(단어 및 요소 지정 항목)
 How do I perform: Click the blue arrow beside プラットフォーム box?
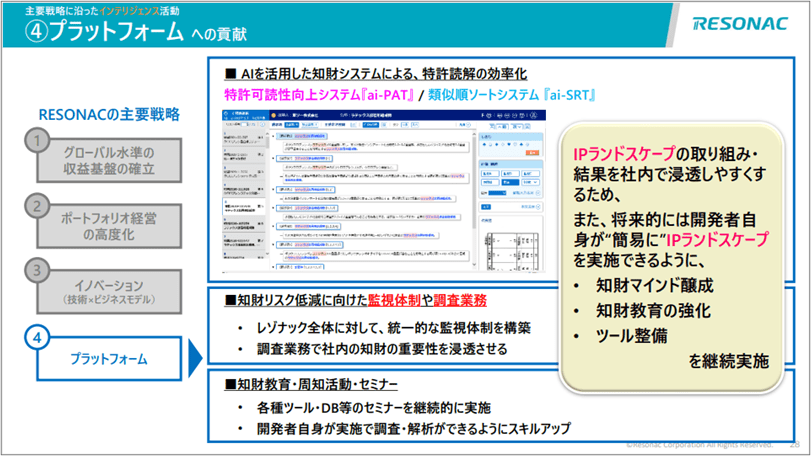pyautogui.click(x=195, y=355)
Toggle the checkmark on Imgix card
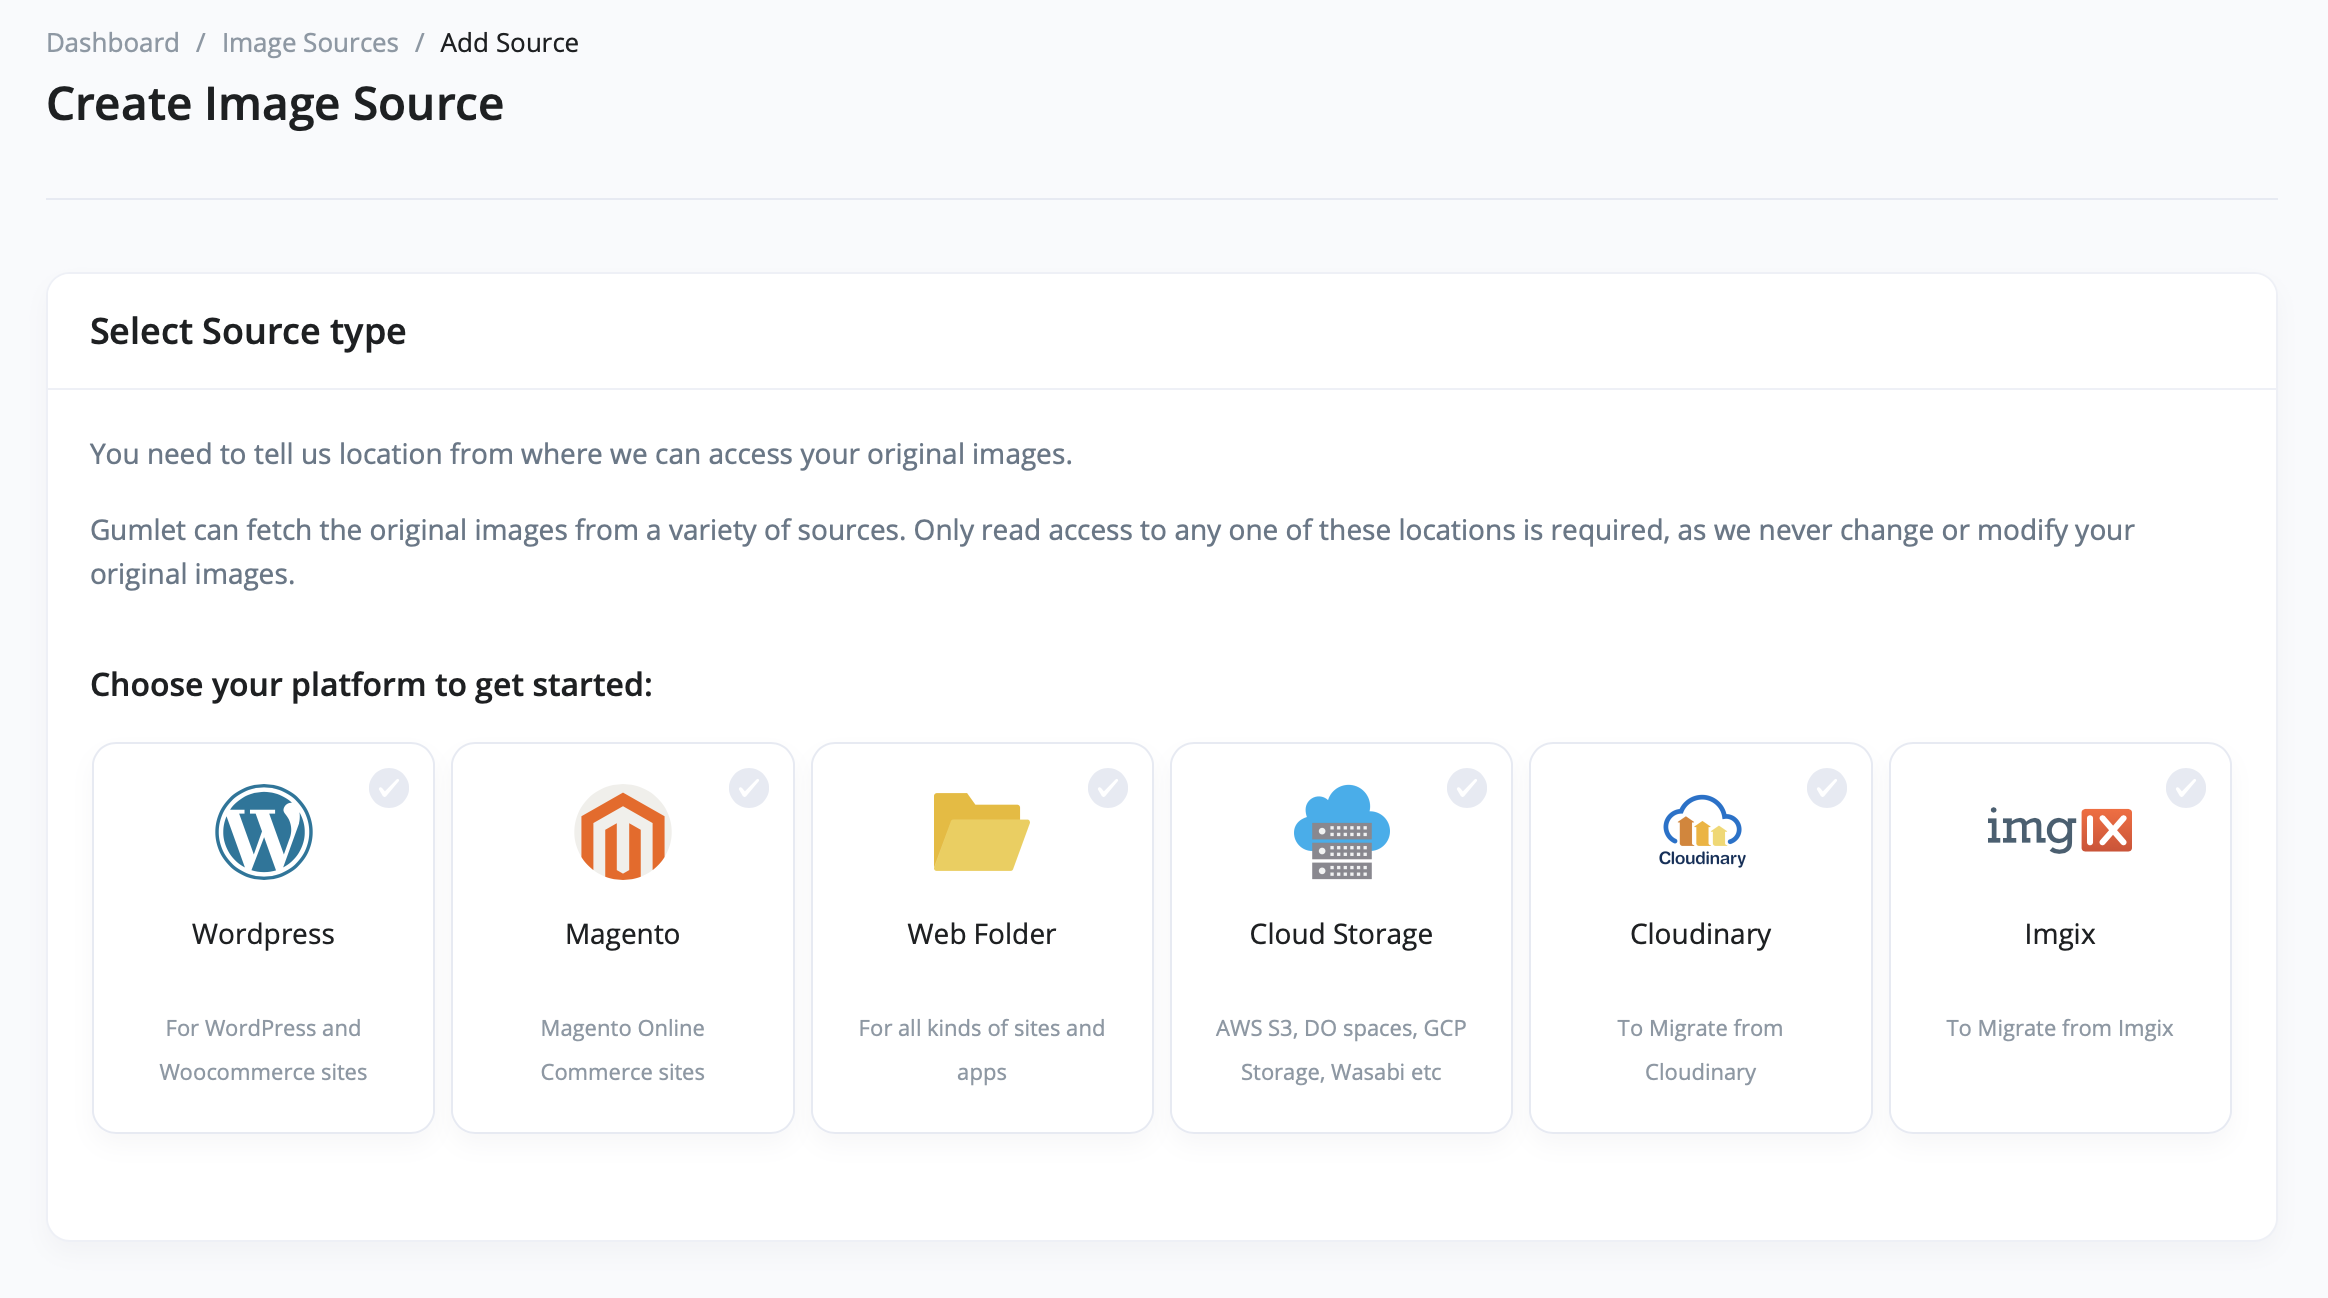 [x=2186, y=788]
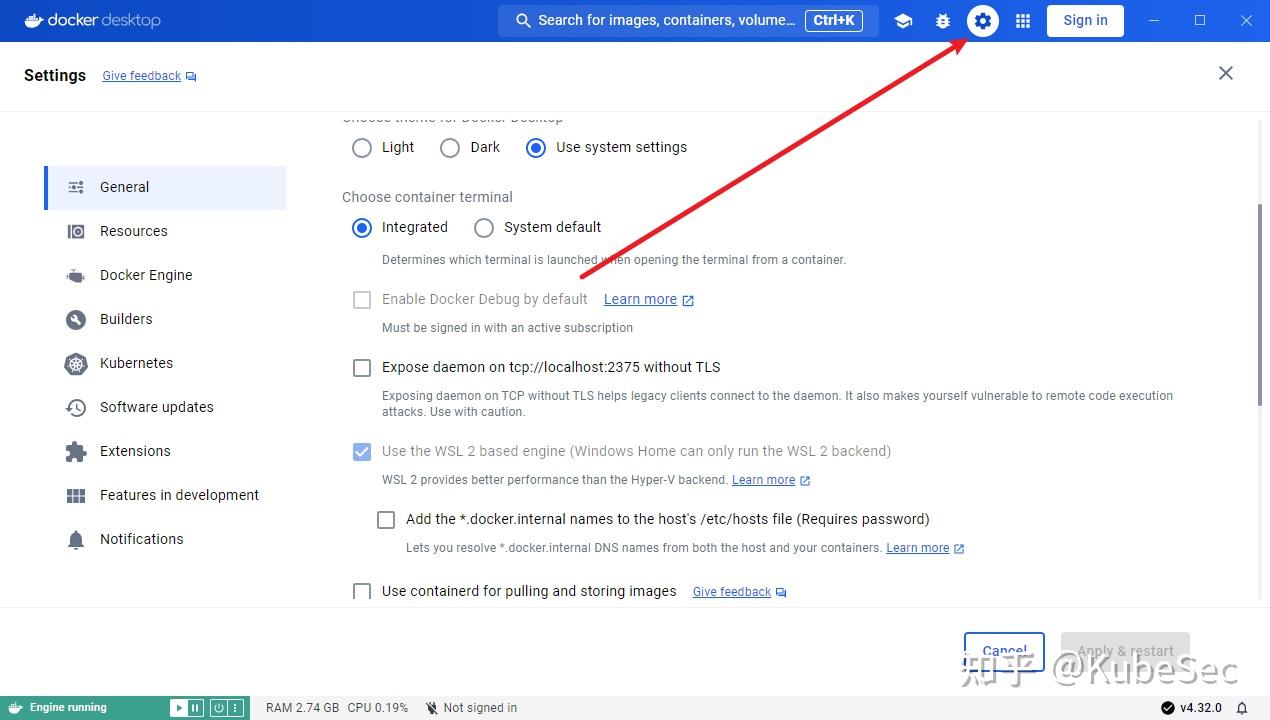Open the Docker Debug Learn more link
Screen dimensions: 1270x720
tap(640, 299)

* **요청 내용**: 위 자료에서 그림만 빼고 나머지 줄을 모두 한 글자도 바꾸지 않고 추출해 주시겠어요?

* **전체 출력**:
 How do I perform: Click the blue arrow beside プラットフォーム box?
pyautogui.click(x=195, y=355)
Toggle the checkmark on Imgix card
 [x=2186, y=788]
Open the Docker Debug Learn more link
Screen dimensions: 1270x720
tap(640, 299)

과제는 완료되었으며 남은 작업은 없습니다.